DESCRIPTION OF THE TASK: Present the material below as a numbered list, omitting any blank lines.

MATERIAL SUPPLIED:
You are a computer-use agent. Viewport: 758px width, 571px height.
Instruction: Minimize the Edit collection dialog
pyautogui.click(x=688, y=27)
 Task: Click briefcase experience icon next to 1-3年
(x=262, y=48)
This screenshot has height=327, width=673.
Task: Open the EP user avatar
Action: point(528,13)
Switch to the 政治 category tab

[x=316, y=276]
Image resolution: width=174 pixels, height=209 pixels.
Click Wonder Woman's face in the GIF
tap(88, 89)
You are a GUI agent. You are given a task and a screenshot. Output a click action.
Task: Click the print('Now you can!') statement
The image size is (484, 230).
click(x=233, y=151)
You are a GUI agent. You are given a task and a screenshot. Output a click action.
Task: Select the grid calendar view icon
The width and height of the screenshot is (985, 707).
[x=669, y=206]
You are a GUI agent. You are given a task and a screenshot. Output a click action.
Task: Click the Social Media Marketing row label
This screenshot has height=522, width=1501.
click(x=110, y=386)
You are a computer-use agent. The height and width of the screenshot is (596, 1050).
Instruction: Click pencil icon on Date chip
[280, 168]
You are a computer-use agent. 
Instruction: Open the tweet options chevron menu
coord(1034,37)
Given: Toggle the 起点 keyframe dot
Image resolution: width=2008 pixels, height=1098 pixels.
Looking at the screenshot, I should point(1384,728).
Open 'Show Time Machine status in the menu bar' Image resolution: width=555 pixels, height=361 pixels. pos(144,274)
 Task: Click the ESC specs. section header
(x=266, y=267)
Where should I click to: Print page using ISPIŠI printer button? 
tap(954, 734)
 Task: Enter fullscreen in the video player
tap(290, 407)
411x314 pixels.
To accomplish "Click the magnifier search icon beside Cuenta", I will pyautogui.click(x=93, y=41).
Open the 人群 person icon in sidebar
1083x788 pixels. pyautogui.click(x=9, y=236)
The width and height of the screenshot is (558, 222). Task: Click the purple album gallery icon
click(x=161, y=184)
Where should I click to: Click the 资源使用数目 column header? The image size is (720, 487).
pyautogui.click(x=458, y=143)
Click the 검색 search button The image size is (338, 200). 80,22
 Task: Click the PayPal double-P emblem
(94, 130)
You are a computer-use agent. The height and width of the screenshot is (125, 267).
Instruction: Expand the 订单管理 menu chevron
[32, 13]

OUTPUT FOR THIS TASK:
1. You are a computer-use agent. Viewport: 758px width, 571px height.
2. Instruction: Minimize the Edit collection dialog
3. pyautogui.click(x=688, y=27)
4.  Task: Click briefcase experience icon next to 1-3年
5. (x=262, y=48)
6. This screenshot has height=327, width=673.
7. Task: Open the EP user avatar
8. Action: point(528,13)
9. Switch to the 政治 category tab
10. [x=316, y=276]
11. Image resolution: width=174 pixels, height=209 pixels.
12. Click Wonder Woman's face in the GIF
13. tap(88, 89)
14. You are a GUI agent. You are given a task and a screenshot. Output a click action.
15. Task: Click the print('Now you can!') statement
16. The image size is (484, 230).
17. click(x=233, y=151)
18. You are a GUI agent. You are given a task and a screenshot. Output a click action.
19. Task: Select the grid calendar view icon
20. The width and height of the screenshot is (985, 707).
21. [x=669, y=206]
22. You are a GUI agent. You are given a task and a screenshot. Output a click action.
23. Task: Click the Social Media Marketing row label
24. This screenshot has height=522, width=1501.
25. click(x=110, y=386)
26. You are a computer-use agent. The height and width of the screenshot is (596, 1050).
27. Instruction: Click pencil icon on Date chip
28. [280, 168]
29. You are a computer-use agent. 
30. Instruction: Open the tweet options chevron menu
31. coord(1034,37)
32. Given: Toggle the 起点 keyframe dot
33. Image resolution: width=2008 pixels, height=1098 pixels.
34. Looking at the screenshot, I should point(1384,728).
35. Open 'Show Time Machine status in the menu bar' Image resolution: width=555 pixels, height=361 pixels. pos(144,274)
36.  Task: Click the ESC specs. section header
37. (x=266, y=267)
38. Where should I click to: Print page using ISPIŠI printer button? 
39. tap(954, 734)
40.  Task: Enter fullscreen in the video player
41. tap(290, 407)
42. 411x314 pixels.
43. To accomplish "Click the magnifier search icon beside Cuenta", I will pyautogui.click(x=93, y=41).
44. Open the 人群 person icon in sidebar
45. 1083x788 pixels. pyautogui.click(x=9, y=236)
46. The width and height of the screenshot is (558, 222). Task: Click the purple album gallery icon
47. click(x=161, y=184)
48. Where should I click to: Click the 资源使用数目 column header? The image size is (720, 487).
49. pyautogui.click(x=458, y=143)
50. Click the 검색 search button The image size is (338, 200). 80,22
51.  Task: Click the PayPal double-P emblem
52. (94, 130)
53. You are a computer-use agent. The height and width of the screenshot is (125, 267).
54. Instruction: Expand the 订单管理 menu chevron
55. [32, 13]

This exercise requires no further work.